TASK TO COMPLETE:
Reproduce exactly the lines from the line containing "Log in to MyLACMA (556, 2276)" through the end of the records below, including both ends, and nothing else.

LISTED ENTRIES:
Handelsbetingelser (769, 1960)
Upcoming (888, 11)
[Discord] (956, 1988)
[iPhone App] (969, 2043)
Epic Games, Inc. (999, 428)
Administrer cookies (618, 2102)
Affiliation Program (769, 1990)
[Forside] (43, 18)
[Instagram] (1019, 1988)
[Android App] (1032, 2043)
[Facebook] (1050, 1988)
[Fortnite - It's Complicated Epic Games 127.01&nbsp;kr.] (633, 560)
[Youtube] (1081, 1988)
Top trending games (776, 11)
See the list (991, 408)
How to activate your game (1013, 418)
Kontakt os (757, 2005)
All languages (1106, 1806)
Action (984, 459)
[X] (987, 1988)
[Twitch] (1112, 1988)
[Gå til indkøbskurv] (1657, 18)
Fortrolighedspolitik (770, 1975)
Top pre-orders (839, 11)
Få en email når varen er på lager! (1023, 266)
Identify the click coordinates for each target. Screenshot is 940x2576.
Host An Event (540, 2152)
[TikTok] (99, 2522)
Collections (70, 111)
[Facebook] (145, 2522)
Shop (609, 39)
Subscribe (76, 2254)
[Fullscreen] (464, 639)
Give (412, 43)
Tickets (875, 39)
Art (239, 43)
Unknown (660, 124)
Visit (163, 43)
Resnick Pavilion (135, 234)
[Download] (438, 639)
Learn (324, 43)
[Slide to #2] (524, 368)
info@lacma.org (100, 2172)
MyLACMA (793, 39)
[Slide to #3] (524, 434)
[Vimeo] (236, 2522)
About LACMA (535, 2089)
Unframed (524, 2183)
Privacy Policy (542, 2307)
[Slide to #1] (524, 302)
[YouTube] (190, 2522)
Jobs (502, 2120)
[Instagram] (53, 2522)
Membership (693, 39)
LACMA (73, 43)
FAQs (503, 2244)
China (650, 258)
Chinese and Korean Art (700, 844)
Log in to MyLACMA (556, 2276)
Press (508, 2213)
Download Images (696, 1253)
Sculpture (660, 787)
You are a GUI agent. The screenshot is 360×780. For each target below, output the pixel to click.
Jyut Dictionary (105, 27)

ANSWER FOR THE TASK:
Log in to MyLACMA (556, 2276)
Press (508, 2213)
Download Images (696, 1253)
Sculpture (660, 787)
You are a GUI agent. The screenshot is 360×780. For each target below, output the pixel to click.
Jyut Dictionary (105, 27)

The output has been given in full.